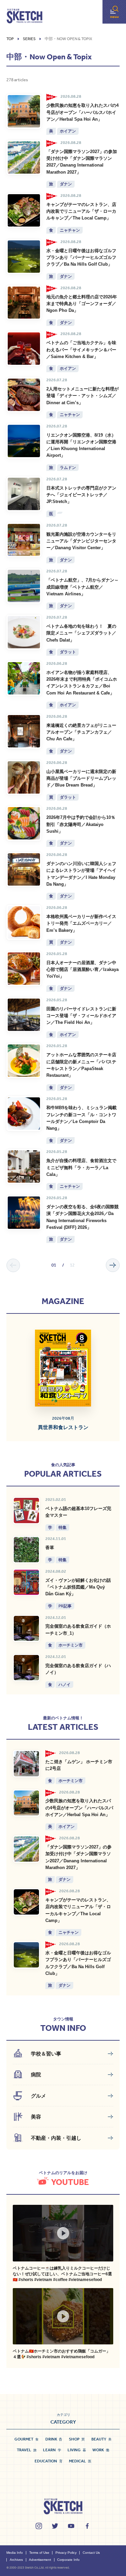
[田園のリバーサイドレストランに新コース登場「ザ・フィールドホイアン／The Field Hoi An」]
...
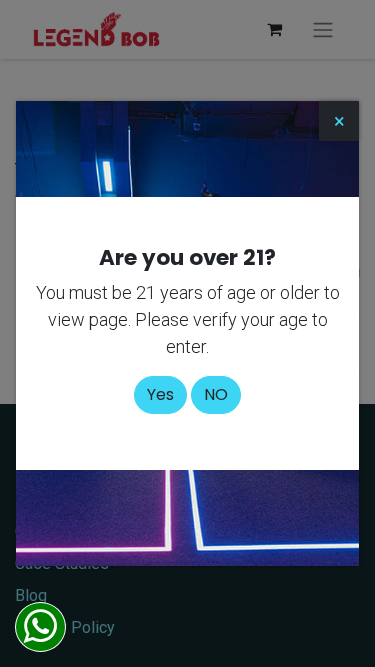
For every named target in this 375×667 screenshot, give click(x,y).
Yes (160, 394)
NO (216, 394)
* * *
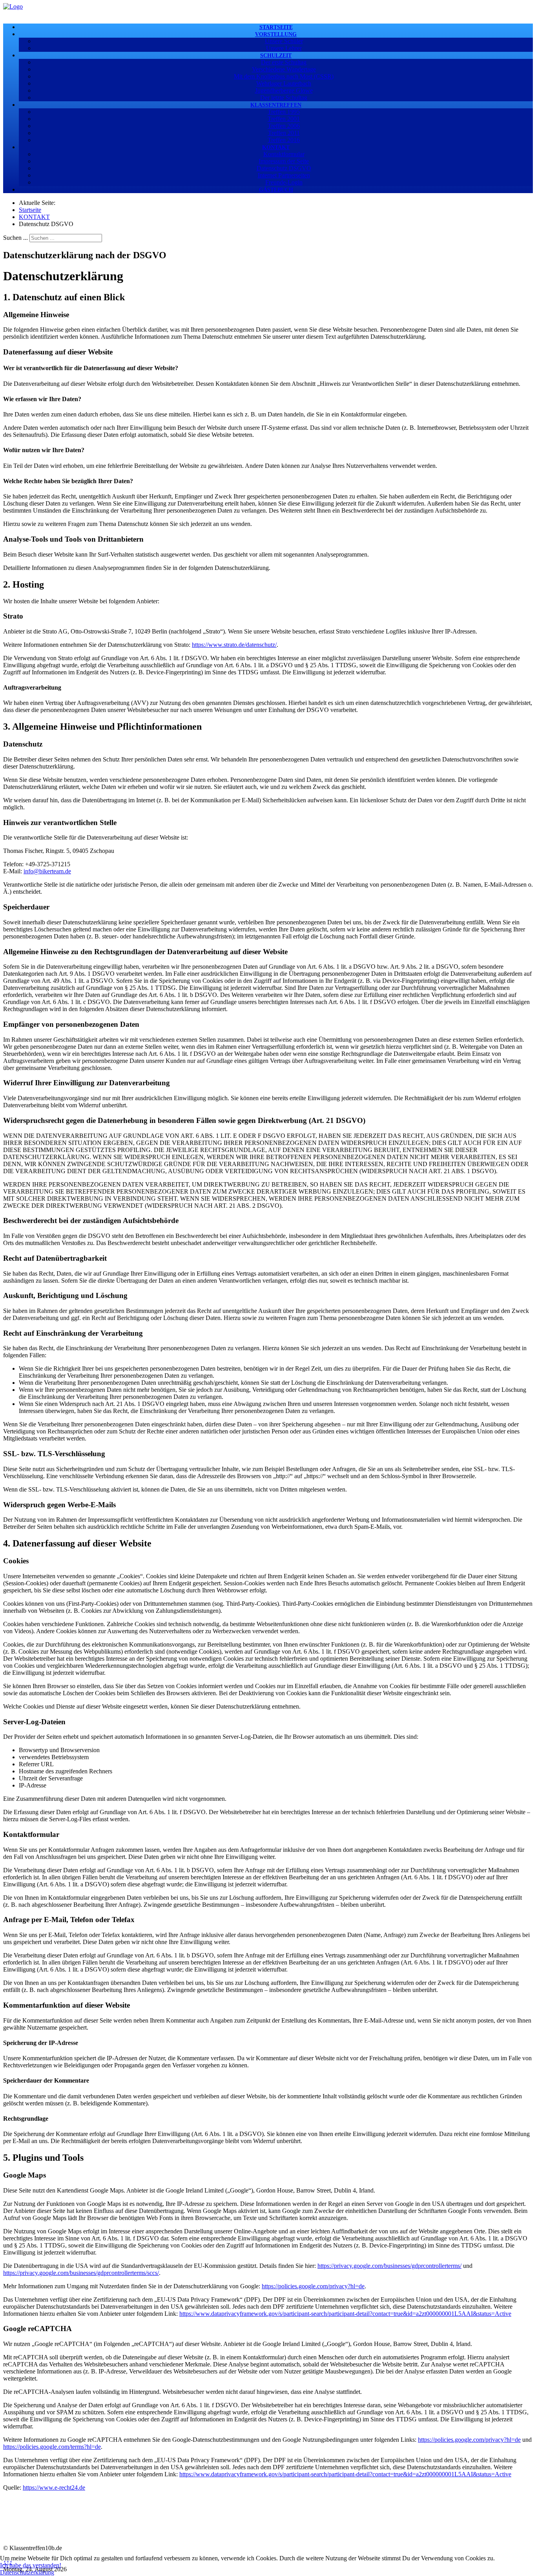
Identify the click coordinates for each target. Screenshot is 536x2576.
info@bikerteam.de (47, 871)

### [WORK TASK]
Where does the string "target" occur in the data above? Copy every line that holds it.

### [YOUR RESPONSE]
For every named target in this 375×667 screenshot, give click(x,y).
Identify the click coordinates for each target. Screenshot is 536x2576.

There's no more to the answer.